AI at SITE 2026:
Mapping the Research Landscape

What is the field talking about when it talks about AI in education? We reviewed 102 proposal abstracts to find out.

The Big Picture
102 Papers, Four Dimensions
We reviewed the abstract of every proposal accepted by the AI SIG in the SITE 2026 conference, classifying each along four dimensions: what topic it addresses, what context it studies, what role AI plays in the research, and whether specific subject-matter content is involved. Here's what the landscape looks like.
102
Papers
7
Topic Areas
5
Roles of AI
5
Contexts
27
Name a
Content Area
The Topics
What Are We Talking About?
Seven topic areas emerged from the analysis.

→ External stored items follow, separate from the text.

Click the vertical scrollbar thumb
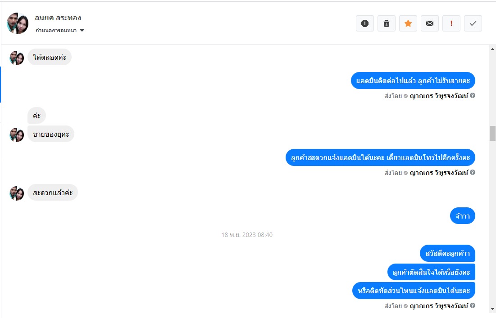Viewport: 496px width, 318px height. tap(492, 133)
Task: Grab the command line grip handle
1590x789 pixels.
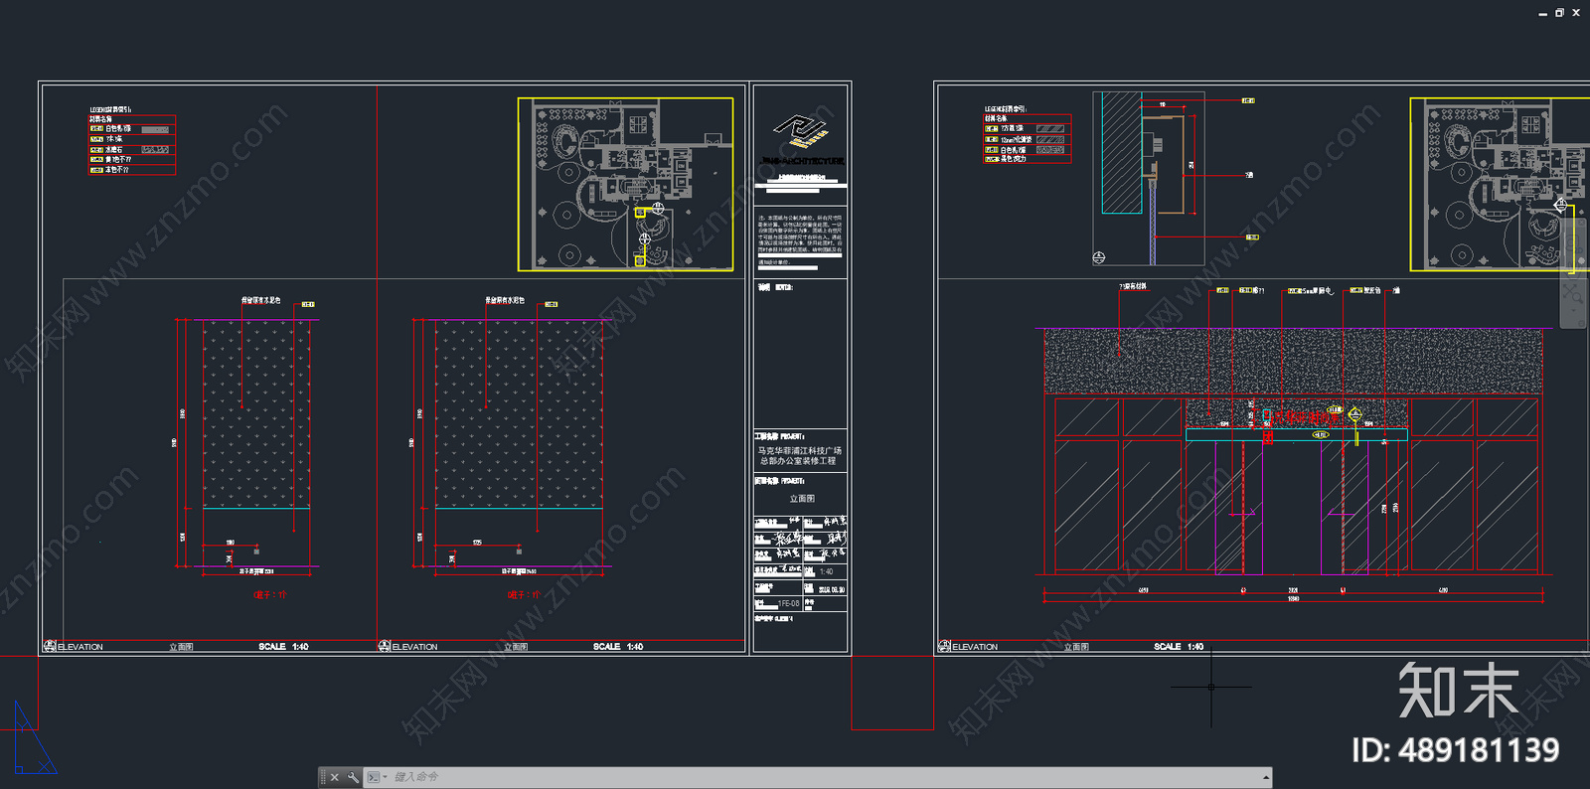Action: click(323, 777)
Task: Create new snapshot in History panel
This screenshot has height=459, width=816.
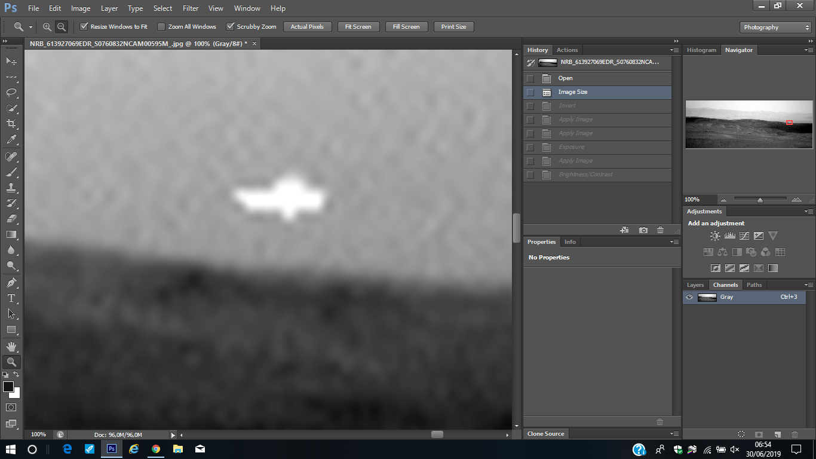Action: [643, 230]
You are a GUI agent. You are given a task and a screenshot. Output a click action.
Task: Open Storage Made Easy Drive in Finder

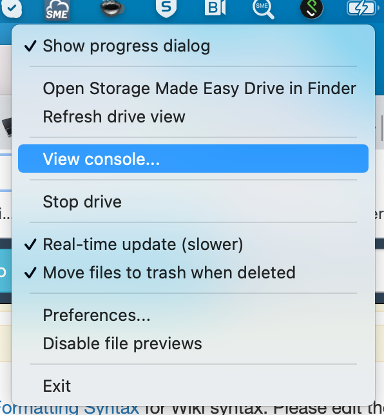point(193,88)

The conversation is dominated by two concerns: how ready educators are for AI (Competencies, Perceptions, and Adoption) and what the ethical guardrails should be (AI Ethics and Policy). Together these account for more than half of all papers. Hover over any card to see its papers.

Topic Distribution

Number of papers per topic area

The largest cluster — Competencies, Perceptions, and Adoption (34 papers) — is asking a fundamentally pre-adoption question: are we ready? The second-largest — AI Ethics and Policy (22 papers) — is asking a governance question: how do we keep this safe? Meanwhile, only 7 papers focus primarily on how AI shapes student learning itself.

The Role of AI
How Is AI Positioned?
Beyond topic, each paper positions AI differently. Is AI the tool being used? The subject being studied? A collaborator in the research process? The answer reveals how the field conceptualizes the relationship between educators and AI.

Roles at a Glance

Each square is one paper, colored by the role AI plays

Half of all papers (51) position AI as a Tool or Assistant — something to be used. A third (33) treat AI as a Subject of Inquiry — something to be studied and understood. Only 10 position AI as a Partner or Collaborator, and just 4 as a Tutor, Coach, or Generator. The field is still in an early phase: figuring out what AI is before figuring out what to do with it.

Role of AI by Topic Area

How each topic positions AI
The Context
Where Is This Research Happening?
As a teacher education conference, it's no surprise that Teacher Education is the most common research context. But note that nearly a quarter of papers don't specify a context at all — they discuss AI in education generically.

Research Context

Where the research takes place
Content Areas
Does Subject Matter Matter?
We also asked: does each paper engage with a specific subject-matter content area — math, science, literacy, the arts — or does it treat AI as content-agnostic? The vast majority discuss AI without reference to any specific discipline.

Content Area Breakdown

Each square is one paper

Only 27 of 102 papers (26%) name a specific content area. Of those, Literacy & Languages leads with 13, followed by STEM with 9. The remaining 75% discuss AI as if the subject being taught doesn't matter — a notable gap for a field that knows pedagogy is always shaped by content.

Explore
The Research Landscape
Each dot below is a paper, positioned by thematic similarity using computational text analysis. Hover for details and switch between views.
Methods
How We Did This

Data Collection & Classification

We collected all 102 unique propsals accepted to by the AI SIG for SITE 2026, extracting titles, abstracts, and keywords. Each paper was classified along four dimensions: Topic Area (the primary research focus), Context (the educational setting studied), Role of AI (how AI is positioned in the paper), and Content Area (whether specific subject matter is involved).

Visualization

The topic landscape uses TF-IDF vectorization of paper text, reduced to two dimensions via t-SNE. The keyword network shows co-occurrence relationships among the most frequent terms. All interactive visualizations are built with D3.js.

A Note on AI-Assisted Analysis

This analysis was conducted with the assistance of Claude (Anthropic). Metadata extraction, thematic clustering, and visualization generation were AI-assisted. Classifications were reviewed and corrected by the researcher, but some inaccuracies may still exist.